One-year experience of very low doses of subcutaneous erythropoietin in continuous ambulatory peritoneal dialysis and its effect on haemostasis

Recombinant human erythropoietin (rHuEpo) is now well established in the management of the anaemia associated with chronic renal failure. The aim of this study was to assess the efficacy and safety of low doses of subcutaneous (s.c.) erythropoietin in continuous ambulatory peritoneal dialysis (CAPD) patients and particularly its effects on haemostasis. Seven CAPD patients were given s.c. erythropoietin for more than 1 year. Their mean age was 36.2 ± 9.2 years and their mean pretreatment haemoglobin (Hb) was 7.05 ± 0.53 g/dl.
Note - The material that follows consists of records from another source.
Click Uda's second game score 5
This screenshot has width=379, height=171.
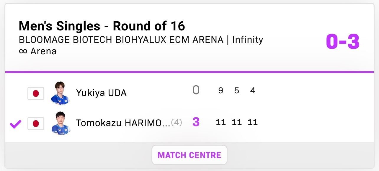coord(236,91)
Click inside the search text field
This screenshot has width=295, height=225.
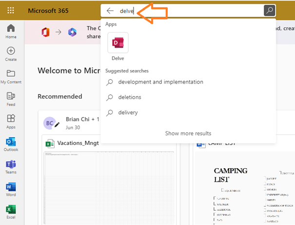pyautogui.click(x=195, y=10)
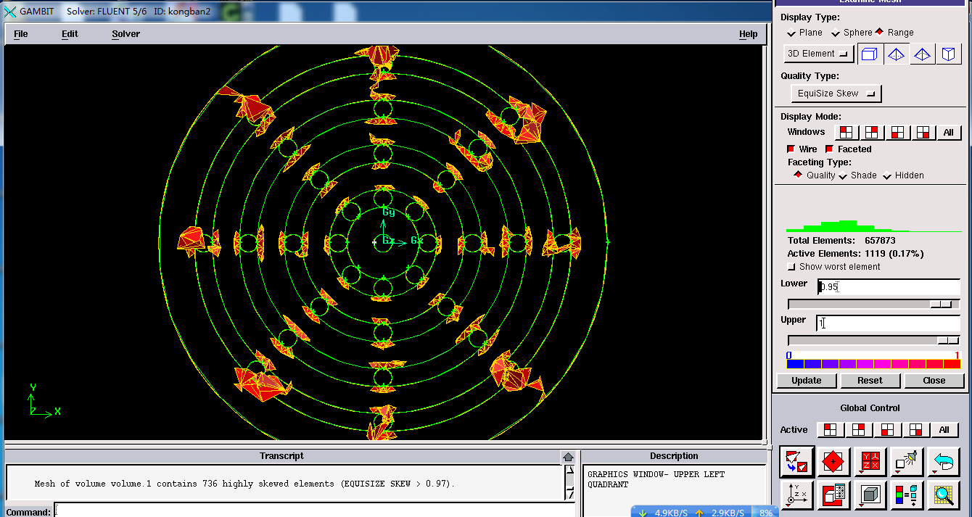Click the Update button
972x517 pixels.
[806, 381]
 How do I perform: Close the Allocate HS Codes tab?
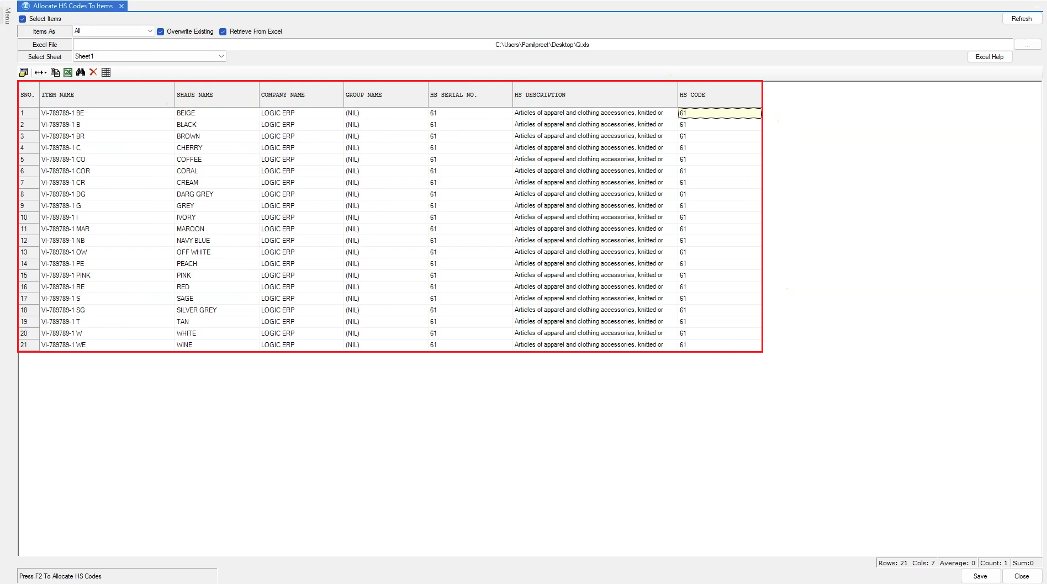point(121,6)
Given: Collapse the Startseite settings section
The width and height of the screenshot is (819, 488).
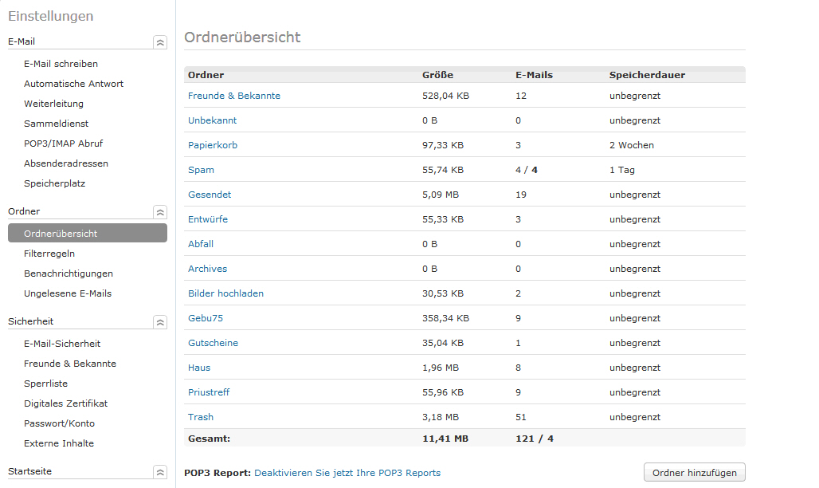Looking at the screenshot, I should [x=160, y=472].
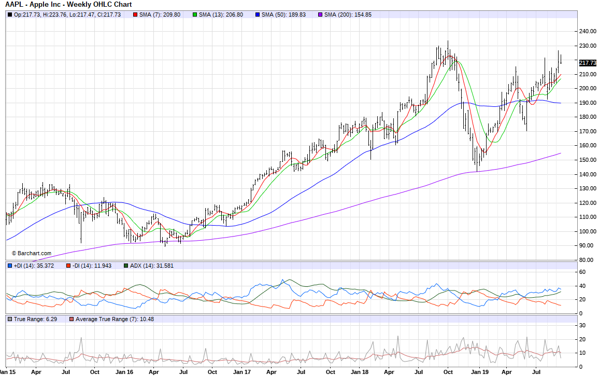Click the dark green ADX (14) swatch
599x388 pixels.
pyautogui.click(x=125, y=266)
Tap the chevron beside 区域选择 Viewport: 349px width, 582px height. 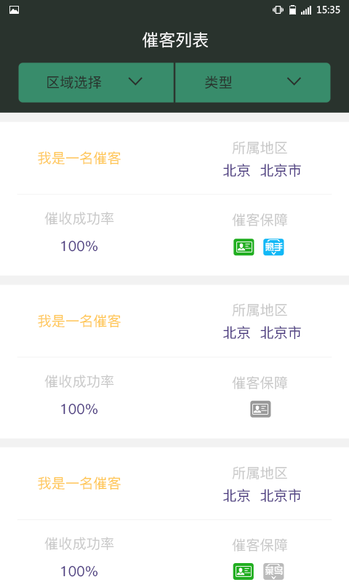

All patients were started on 20 U/kg, 3 times/week, to be doubled every 4 weeks if no response was obtained. Five patients had a good response and attained the target Hb of 10-12 g/dl and were maintained on low doses of rHuEpo (20 U/kg s.c, twice a week). A marked improvement in haemostatic function was noted when comparing the pre- with the post-treatment measurements. There was a significant reduction in the bleeding time, significant increases in fibrinogen and factor VIII clotting activity but not in von Willebrand factor antigen or risto-cetin cofactor. There was also simultaneous enhancement of the platelet aggregation responses to adrenalin, collagen, arachidonic acid and ADP. In conclusion, long-term treatment with small doses of s.c. rHuEpo is safe, convenient and effective in correcting anaemia in patients on CAPD, rHuEpo caused significant improvement of bleeding time which can be explained partly through the correction of anaemia and in part by the improvement in haemostatic function.